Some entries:
_ _ _

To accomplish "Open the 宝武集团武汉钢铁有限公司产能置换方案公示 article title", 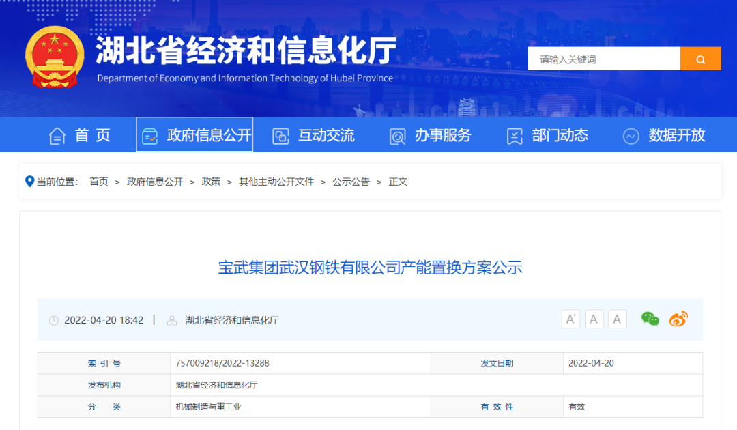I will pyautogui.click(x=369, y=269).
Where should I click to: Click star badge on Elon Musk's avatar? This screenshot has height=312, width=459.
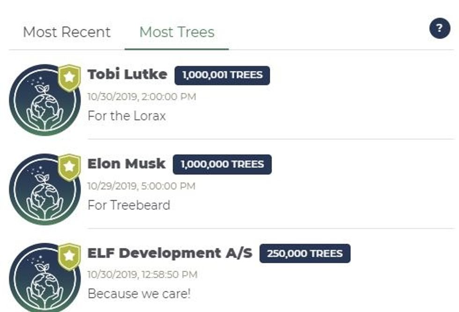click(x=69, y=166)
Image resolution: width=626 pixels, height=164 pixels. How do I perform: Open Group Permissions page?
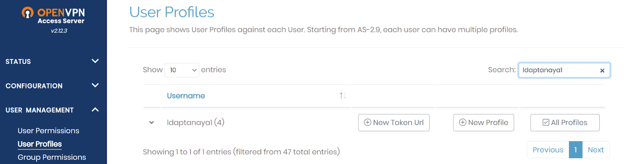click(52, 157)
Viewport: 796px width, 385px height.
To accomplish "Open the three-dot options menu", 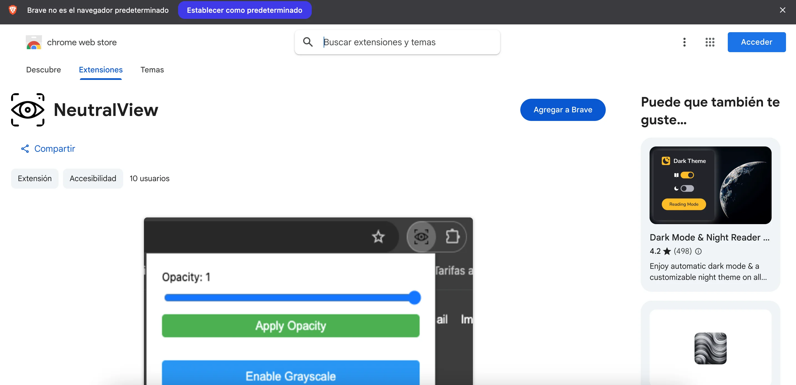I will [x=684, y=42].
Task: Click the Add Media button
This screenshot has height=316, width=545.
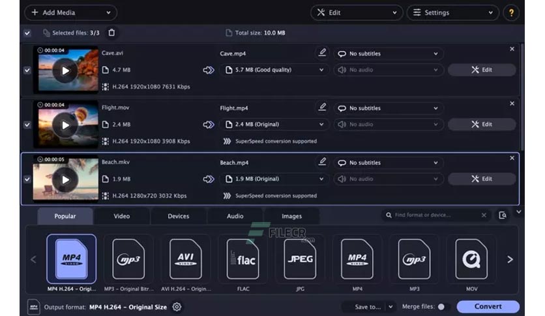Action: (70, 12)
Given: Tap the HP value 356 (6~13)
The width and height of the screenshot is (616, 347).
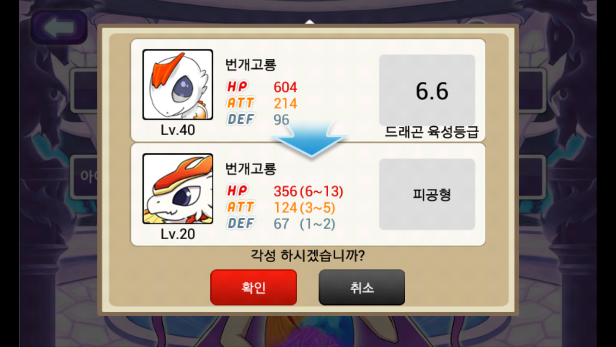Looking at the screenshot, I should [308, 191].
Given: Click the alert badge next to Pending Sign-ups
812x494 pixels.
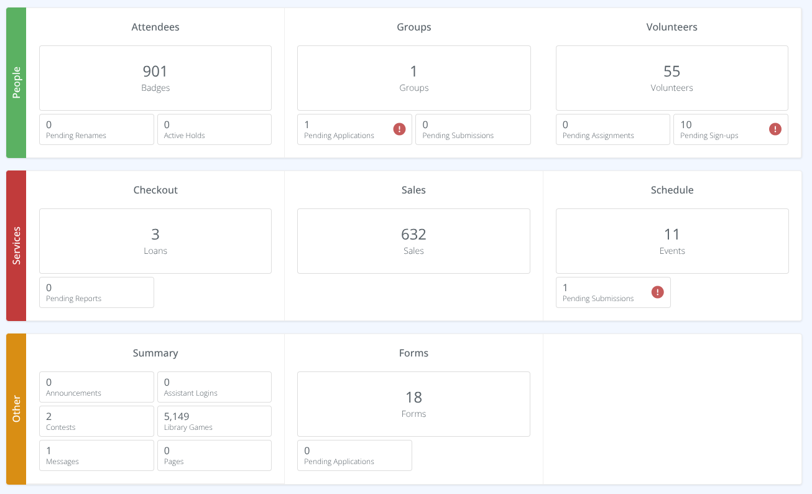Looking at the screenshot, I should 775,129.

_ _ _

• WHAT YOU HAVE TO DO
Copy out the lines of the entries from the line with "Given: Tap the HP value 356 (6~13)" through the end of the entries, and leave the pictures out of your copy.

• TASK ANSWER
Given: Tap the HP value 356 (6~13)
The width and height of the screenshot is (616, 347).
Looking at the screenshot, I should [308, 191].
Given: Click the alert badge next to Pending Sign-ups
812x494 pixels.
Looking at the screenshot, I should 775,129.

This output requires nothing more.